Is it really necessary?
Our last one didn't have one.
Just wondering what happens if the 20mm waste pipe gets blocks/frozen outside; what stopes the water backing up and out of the air gap then going all over the floor?
Can I add an overflow to the air gap to prevent this?
I'm not familiar with water softeners, but the air gap is presumably to stop backflow of unwholesome water into the mains water supply. Scottish Water have certainly tightened up on backflow requirements in the ~15 years I've been working on building design, so it wouldn't surprise me if your previous model didn't have an air gap, or perhaps it didn't have a backwash/waste water cycle?
If you plumb the air gap via an overflow I suspect there will be a requirement that any discharge is immediately visible so you can rectify a problem, so you might need a certain type of tundish between the air gap and any plumbed pipework you are using to collect it.
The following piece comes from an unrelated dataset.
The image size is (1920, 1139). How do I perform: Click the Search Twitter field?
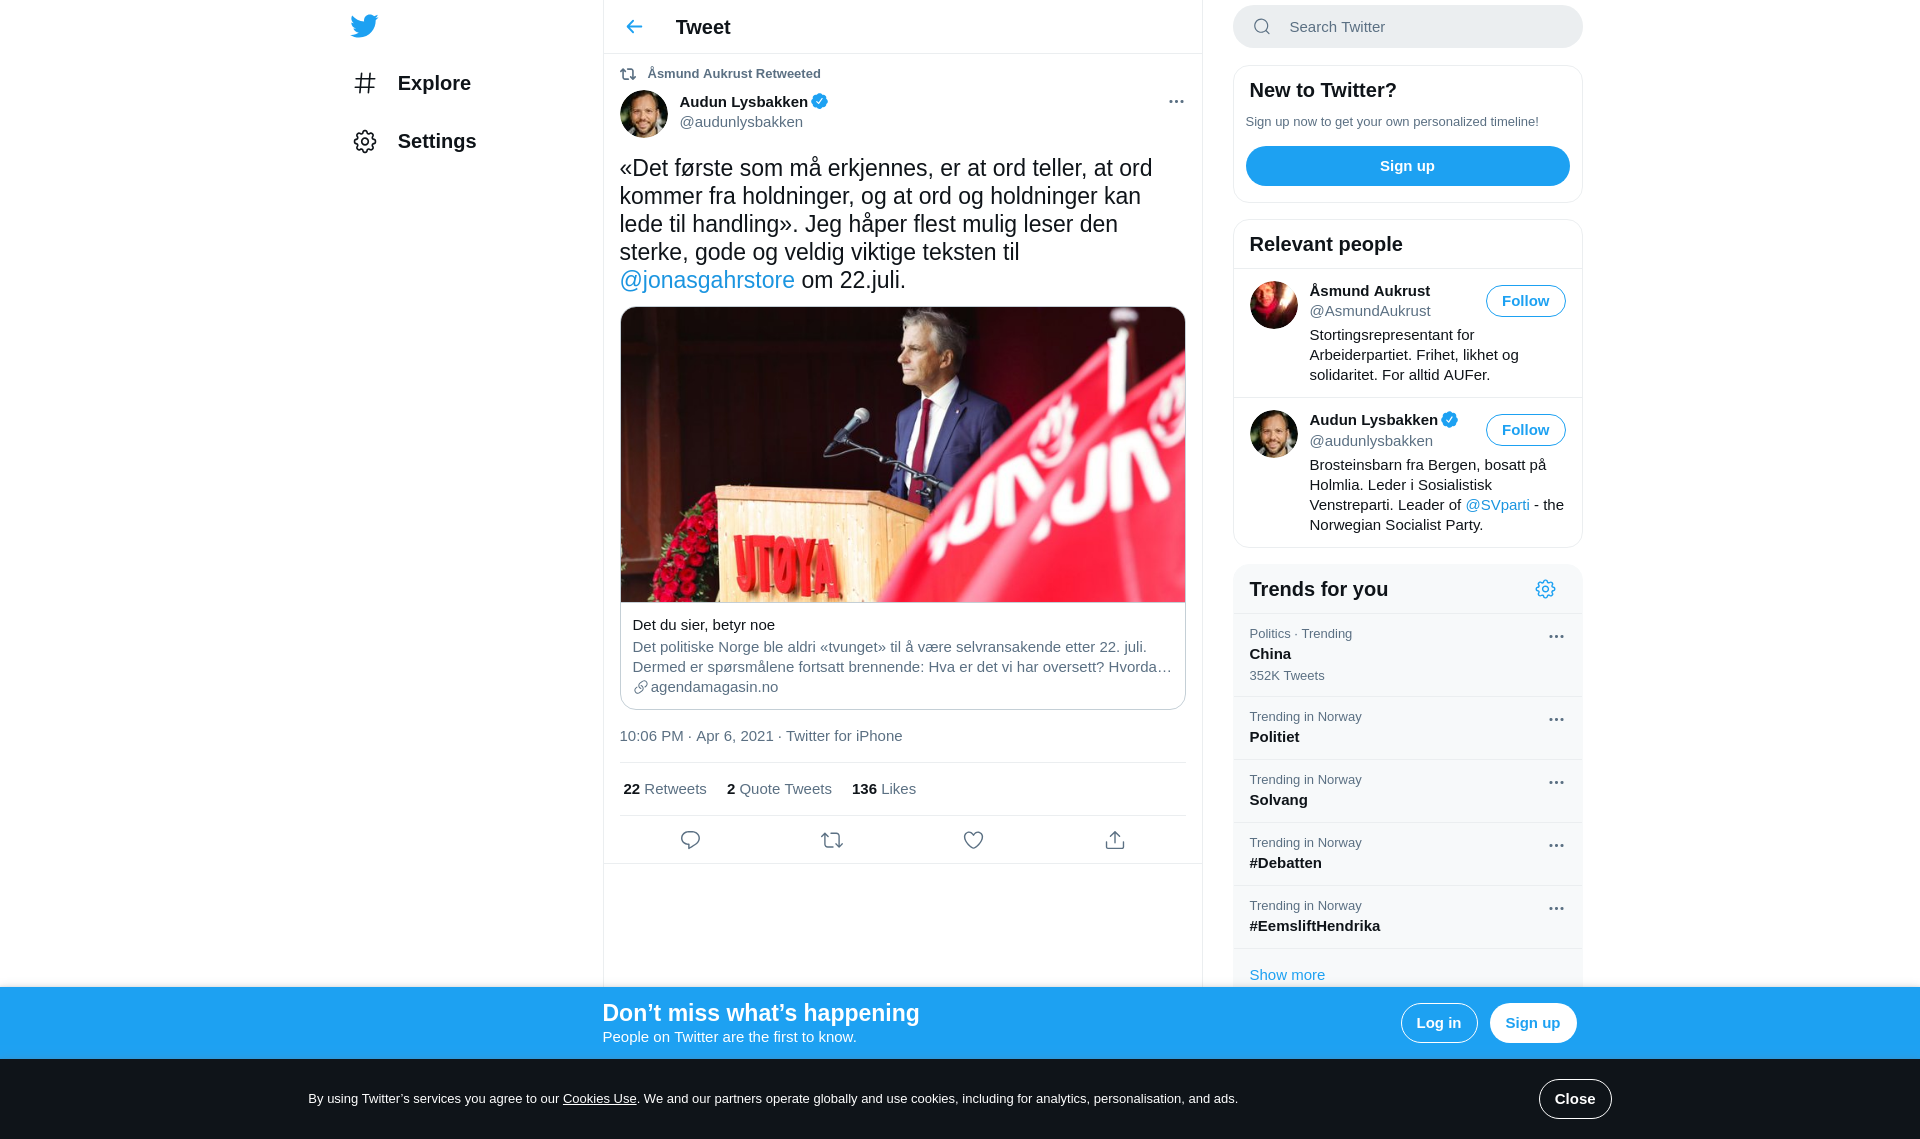click(x=1407, y=27)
Somebody more familiar with water softeners might appear to debunk all of the above though!
Washing machines and dishwashers are often plumbed into an upright standpipe that isn't sealed (the alternative being dedicated spigots on the sink waste).
You see it quite a bit including on toilet cistern overflows...leaks should be visible and prevent backflow.
The water softener has a non return valve to prevent backflow anyway.
Just concerned about water damage to the floor with the airgap.
A check valve is not a suitable means of prevention of contamination from the category of fluid found in waste water systems.
All basin, sink and bath taps incorporate an air gap (unless you have a pull out spray that usually doesn’t conform!)
It shouldn't ever freeze, the outflow from the softener is briny salt solution isn't it?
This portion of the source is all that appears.